图神经网络开源库dgl阅读笔记
博客内容为个人阅读dgl代码笔记,仅供个人使用,还有许多不足需要发现改正。
GCN源自2017年的论文 SEMI-SUPERVISED CLASSIFICATION WITH GRAPH CONVOLUTIONAL NETWORKS
主要是利用了上图的卷积公式,其中A为邻接矩阵,D为度矩阵,H为每一层的特征矩阵,W为权重矩阵。
根据矩阵转移公式进行给定次数的迭代,分别用到了度矩阵,邻接表,归一化。
一开始的H(0)可以随机生成。进行了L层学习,那么H(0)就会变成H(l),每一层的区别在于权重W矩阵的不同,如果最后为了预测类别,利用softmax将embedding变成一个类别代号进行分类,从而可以进行一个有监督的学习。
GCN类的全部代码(gcn.py)如下:
代码中有注释,常规的pytorch.nn架构较为好理解。
GCN内部调用了多层的GraphConv卷积层。
class GCN(nn.Module):
def __init__(self,
g,
in_feats,
n_hidden,
n_classes,
n_layers,
activation,
dropout):
# 图,输入特征维度,隐藏层维度,输出类别数,层数,激活函数,drop概率
super(GCN, self).__init__()
self.g = g
self.layers = nn.ModuleList()
# input layer
self.layers.append(GraphConv(in_feats, n_hidden, activation=activation))
# hidden layers
for i in range(n_layers - 1):
self.layers.append(GraphConv(n_hidden, n_hidden, activation=activation))
# output layer
self.layers.append(GraphConv(n_hidden, n_classes))

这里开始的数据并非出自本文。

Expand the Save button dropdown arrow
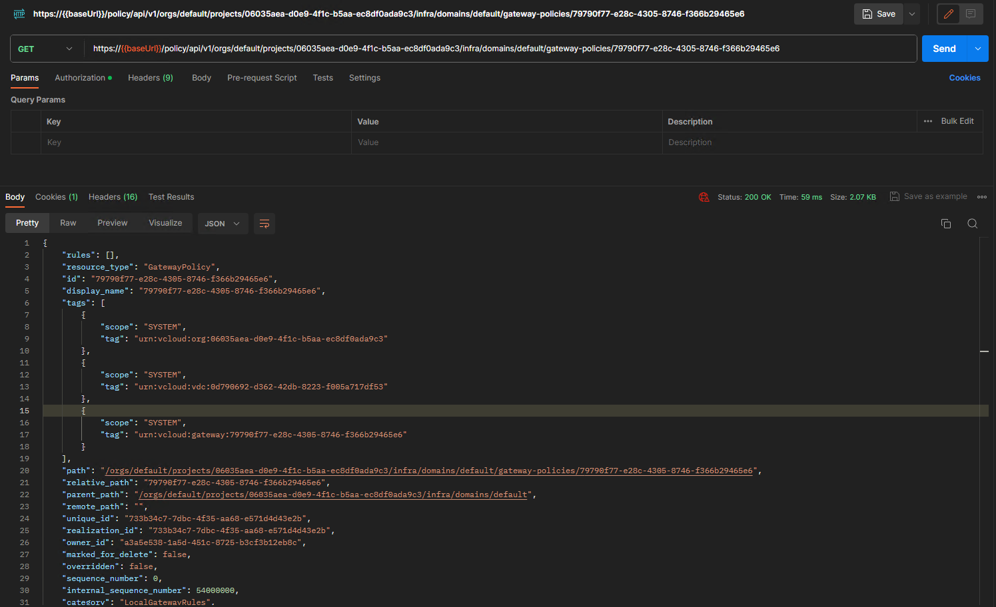 point(912,14)
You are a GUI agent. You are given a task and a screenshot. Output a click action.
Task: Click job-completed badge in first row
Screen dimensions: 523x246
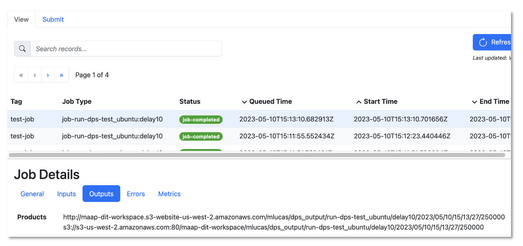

self.dropout = nn.Dropout(p=dropout)
def forward(self, features):
h = features
for i, layer in enumerate(self.layers):
if i != 0:
h = self.dropout(h)
h = layer(self.g, h)
return h
这个类是在graphconv.py文件下
初始化函数如下:
传入了输入和输出的特征维度,norm有left,right,both三个选项,默认为both
右乘对应入度的归一化,左乘对应出度的归一化,both对应论文中要求的左右两边的归一化
weight是在H矩阵后乘的那个权重矩阵,默认为True,用th.Tensor初始化一个随机矩阵
bias是偏置向量,用th.Tensor初始化一个随机向量
def __init__(self,
in_feats,
out_feats,
norm='both',
weight=True,
bias=True,
activation=None,
allow_zero_in_degree=False):
super(GraphConv, self).__init__()
if norm not in ('none', 'both', 'right', 'left'):
raise DGLError('Invalid norm value. Must be either "none", "both", "right" or "left".'
' But got "{}".'.format(norm))
self._in_feats = in_feats
self._out_feats = out_feats
self._norm = norm
self._allow_zero_in_degree = allow_zero_in_degree
if weight:
self.weight = nn.Parameter(th.Tensor(in_feats, out_feats))
else:
self.register_parameter('weight', None)
if bias:
self.bias = nn.Parameter(th.Tensor(out_feats))
else:
self.register_parameter('bias', None)
self.reset_parameters()
self._activation = activation
注意到在最后调用了self.reset_parameters(),引入了特定的标准化方法处理权重矩阵,且偏置向量初始化为0
def reset_parameters(self):
r"""
Description
-----------
Reinitialize learnable parameters.
Note
----
The model parameters are initialized as in the
`original implementation `__
where the weight :math:`W^{(l)}` is initialized using Glorot uniform initialization
and the bias is initialized to be zero.
"""
if self.weight is not None:
init.xavier_uniform_(self.weight)
if self.bias is not None:
init.zeros_(self.bias)
训练的过程中会调用forward()
def forward(self, graph, feat, weight=None, edge_weight=None):
with graph.local_scope():
if not self._allow_zero_in_degree:
if (graph.in_degrees() == 0).any():
raise DGLError('There are 0-in-degree nodes in the graph, '
'output for those nodes will be invalid. '
'This is harmful for some applications, '
'causing silent performance regression. '
'Adding self-loop on the input graph by '
'calling `g = dgl.add_self_loop(g)` will resolve '
'the issue. Setting ``allow_zero_in_degree`` '
'to be `True` when constructing this module will '
'suppress the check and let the code run.')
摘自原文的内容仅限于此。